---------- INPUT DATA

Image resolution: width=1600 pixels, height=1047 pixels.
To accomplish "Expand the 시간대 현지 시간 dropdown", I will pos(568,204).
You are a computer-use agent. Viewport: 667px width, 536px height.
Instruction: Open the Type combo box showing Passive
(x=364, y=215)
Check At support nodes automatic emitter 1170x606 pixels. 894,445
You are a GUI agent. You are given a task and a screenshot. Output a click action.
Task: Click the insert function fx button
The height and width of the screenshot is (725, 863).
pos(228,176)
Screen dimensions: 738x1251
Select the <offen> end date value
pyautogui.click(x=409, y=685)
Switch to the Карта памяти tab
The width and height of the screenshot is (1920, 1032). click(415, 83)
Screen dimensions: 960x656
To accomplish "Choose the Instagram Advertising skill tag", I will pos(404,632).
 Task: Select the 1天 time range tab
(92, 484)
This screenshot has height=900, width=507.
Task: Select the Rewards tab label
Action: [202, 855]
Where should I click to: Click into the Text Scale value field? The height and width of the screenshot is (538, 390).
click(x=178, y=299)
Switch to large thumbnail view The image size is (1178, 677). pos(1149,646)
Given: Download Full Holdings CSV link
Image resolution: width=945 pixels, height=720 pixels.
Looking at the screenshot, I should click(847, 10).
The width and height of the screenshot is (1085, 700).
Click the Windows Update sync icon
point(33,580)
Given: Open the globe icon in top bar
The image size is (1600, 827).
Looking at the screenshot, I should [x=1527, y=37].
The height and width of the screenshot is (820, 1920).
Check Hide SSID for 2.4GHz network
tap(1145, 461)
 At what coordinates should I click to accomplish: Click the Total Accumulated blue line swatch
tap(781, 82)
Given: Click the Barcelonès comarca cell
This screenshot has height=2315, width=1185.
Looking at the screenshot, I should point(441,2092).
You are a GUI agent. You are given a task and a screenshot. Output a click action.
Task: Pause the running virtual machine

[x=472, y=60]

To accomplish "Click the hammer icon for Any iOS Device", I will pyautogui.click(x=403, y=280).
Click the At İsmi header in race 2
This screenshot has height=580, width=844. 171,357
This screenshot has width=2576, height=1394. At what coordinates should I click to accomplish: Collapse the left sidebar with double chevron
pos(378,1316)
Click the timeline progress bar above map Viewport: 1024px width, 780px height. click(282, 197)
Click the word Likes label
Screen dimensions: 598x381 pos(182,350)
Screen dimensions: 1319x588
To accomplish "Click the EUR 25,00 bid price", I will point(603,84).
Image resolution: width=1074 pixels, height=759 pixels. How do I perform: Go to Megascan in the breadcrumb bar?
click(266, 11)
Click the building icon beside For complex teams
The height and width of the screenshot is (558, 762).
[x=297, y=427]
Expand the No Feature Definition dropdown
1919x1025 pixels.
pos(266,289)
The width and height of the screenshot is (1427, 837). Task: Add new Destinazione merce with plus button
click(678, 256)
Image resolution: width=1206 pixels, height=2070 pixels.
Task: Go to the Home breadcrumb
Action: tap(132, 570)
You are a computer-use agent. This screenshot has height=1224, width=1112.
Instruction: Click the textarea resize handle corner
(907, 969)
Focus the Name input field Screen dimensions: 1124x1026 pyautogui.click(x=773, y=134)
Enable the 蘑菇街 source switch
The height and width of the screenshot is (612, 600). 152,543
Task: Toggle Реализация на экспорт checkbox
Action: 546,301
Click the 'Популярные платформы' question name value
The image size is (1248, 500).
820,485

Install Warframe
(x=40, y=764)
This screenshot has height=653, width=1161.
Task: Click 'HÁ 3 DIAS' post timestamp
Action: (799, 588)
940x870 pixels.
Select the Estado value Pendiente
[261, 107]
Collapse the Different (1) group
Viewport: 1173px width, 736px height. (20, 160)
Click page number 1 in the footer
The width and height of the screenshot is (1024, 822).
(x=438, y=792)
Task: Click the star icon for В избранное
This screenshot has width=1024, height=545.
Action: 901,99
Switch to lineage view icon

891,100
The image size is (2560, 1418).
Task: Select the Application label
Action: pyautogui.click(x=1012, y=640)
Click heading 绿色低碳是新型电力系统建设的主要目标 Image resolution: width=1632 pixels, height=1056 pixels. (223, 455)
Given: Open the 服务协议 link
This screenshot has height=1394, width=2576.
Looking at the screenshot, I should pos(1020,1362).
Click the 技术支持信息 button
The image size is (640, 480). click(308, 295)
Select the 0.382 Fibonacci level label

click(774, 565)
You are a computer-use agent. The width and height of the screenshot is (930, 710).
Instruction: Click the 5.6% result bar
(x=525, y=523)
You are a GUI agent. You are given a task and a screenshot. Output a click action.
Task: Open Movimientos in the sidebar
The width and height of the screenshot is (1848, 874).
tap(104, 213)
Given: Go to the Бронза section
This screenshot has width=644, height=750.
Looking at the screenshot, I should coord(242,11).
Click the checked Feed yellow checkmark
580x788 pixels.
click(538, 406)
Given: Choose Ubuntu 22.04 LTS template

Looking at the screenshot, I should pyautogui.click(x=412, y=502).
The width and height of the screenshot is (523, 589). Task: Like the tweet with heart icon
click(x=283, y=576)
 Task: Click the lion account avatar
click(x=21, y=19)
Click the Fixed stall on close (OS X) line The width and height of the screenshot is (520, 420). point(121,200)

--------------------

*TASK TO CARRY OUT*. Restate each line of the records above without any deviation.

*TASK OUTPUT*.
Image resolution: width=1600 pixels, height=1047 pixels.
To accomplish "Expand the 시간대 현지 시간 dropdown", I will pos(568,204).
You are a computer-use agent. Viewport: 667px width, 536px height.
Instruction: Open the Type combo box showing Passive
(x=364, y=215)
Check At support nodes automatic emitter 1170x606 pixels. 894,445
You are a GUI agent. You are given a task and a screenshot. Output a click action.
Task: Click the insert function fx button
The height and width of the screenshot is (725, 863).
pos(228,176)
Screen dimensions: 738x1251
Select the <offen> end date value
pyautogui.click(x=409, y=685)
Switch to the Карта памяти tab
The width and height of the screenshot is (1920, 1032). click(415, 83)
Screen dimensions: 960x656
To accomplish "Choose the Instagram Advertising skill tag", I will pos(404,632).
 Task: Select the 1天 time range tab
(92, 484)
This screenshot has height=900, width=507.
Task: Select the Rewards tab label
Action: [202, 855]
Where should I click to: Click into the Text Scale value field? The height and width of the screenshot is (538, 390).
click(x=178, y=299)
Switch to large thumbnail view The image size is (1178, 677). pos(1149,646)
Given: Download Full Holdings CSV link
Image resolution: width=945 pixels, height=720 pixels.
Looking at the screenshot, I should click(847, 10).
The width and height of the screenshot is (1085, 700).
Click the Windows Update sync icon
point(33,580)
Given: Open the globe icon in top bar
The image size is (1600, 827).
Looking at the screenshot, I should [x=1527, y=37].
The height and width of the screenshot is (820, 1920).
Check Hide SSID for 2.4GHz network
tap(1145, 461)
 At what coordinates should I click to accomplish: Click the Total Accumulated blue line swatch
tap(781, 82)
Given: Click the Barcelonès comarca cell
This screenshot has height=2315, width=1185.
Looking at the screenshot, I should point(441,2092).
You are a GUI agent. You are given a task and a screenshot. Output a click action.
Task: Pause the running virtual machine

[x=472, y=60]

To accomplish "Click the hammer icon for Any iOS Device", I will pyautogui.click(x=403, y=280).
Click the At İsmi header in race 2
This screenshot has height=580, width=844. 171,357
This screenshot has width=2576, height=1394. At what coordinates should I click to accomplish: Collapse the left sidebar with double chevron
pos(378,1316)
Click the timeline progress bar above map Viewport: 1024px width, 780px height. click(282, 197)
Click the word Likes label
Screen dimensions: 598x381 pos(182,350)
Screen dimensions: 1319x588
To accomplish "Click the EUR 25,00 bid price", I will point(603,84).
Image resolution: width=1074 pixels, height=759 pixels. How do I perform: Go to Megascan in the breadcrumb bar?
click(266, 11)
Click the building icon beside For complex teams
The height and width of the screenshot is (558, 762).
[x=297, y=427]
Expand the No Feature Definition dropdown
1919x1025 pixels.
pos(266,289)
The width and height of the screenshot is (1427, 837). Task: Add new Destinazione merce with plus button
click(678, 256)
Image resolution: width=1206 pixels, height=2070 pixels.
Task: Go to the Home breadcrumb
Action: tap(132, 570)
You are a computer-use agent. This screenshot has height=1224, width=1112.
Instruction: Click the textarea resize handle corner
(907, 969)
Focus the Name input field Screen dimensions: 1124x1026 pyautogui.click(x=773, y=134)
Enable the 蘑菇街 source switch
The height and width of the screenshot is (612, 600). 152,543
Task: Toggle Реализация на экспорт checkbox
Action: 546,301
Click the 'Популярные платформы' question name value
The image size is (1248, 500).
820,485

Install Warframe
(x=40, y=764)
This screenshot has height=653, width=1161.
Task: Click 'HÁ 3 DIAS' post timestamp
Action: (799, 588)
940x870 pixels.
Select the Estado value Pendiente
[261, 107]
Collapse the Different (1) group
Viewport: 1173px width, 736px height. (20, 160)
Click page number 1 in the footer
The width and height of the screenshot is (1024, 822).
(x=438, y=792)
Task: Click the star icon for В избранное
This screenshot has width=1024, height=545.
Action: 901,99
Switch to lineage view icon

891,100
The image size is (2560, 1418).
Task: Select the Application label
Action: pyautogui.click(x=1012, y=640)
Click heading 绿色低碳是新型电力系统建设的主要目标 Image resolution: width=1632 pixels, height=1056 pixels. (223, 455)
Given: Open the 服务协议 link
This screenshot has height=1394, width=2576.
Looking at the screenshot, I should pos(1020,1362).
Click the 技术支持信息 button
The image size is (640, 480). click(308, 295)
Select the 0.382 Fibonacci level label

click(774, 565)
You are a computer-use agent. The width and height of the screenshot is (930, 710).
Instruction: Click the 5.6% result bar
(x=525, y=523)
You are a GUI agent. You are given a task and a screenshot. Output a click action.
Task: Open Movimientos in the sidebar
The width and height of the screenshot is (1848, 874).
tap(104, 213)
Given: Go to the Бронза section
This screenshot has width=644, height=750.
Looking at the screenshot, I should coord(242,11).
Click the checked Feed yellow checkmark
580x788 pixels.
click(538, 406)
Given: Choose Ubuntu 22.04 LTS template

Looking at the screenshot, I should pyautogui.click(x=412, y=502).
The width and height of the screenshot is (523, 589). Task: Like the tweet with heart icon
click(x=283, y=576)
 Task: Click the lion account avatar
click(x=21, y=19)
Click the Fixed stall on close (OS X) line The width and height of the screenshot is (520, 420). point(121,200)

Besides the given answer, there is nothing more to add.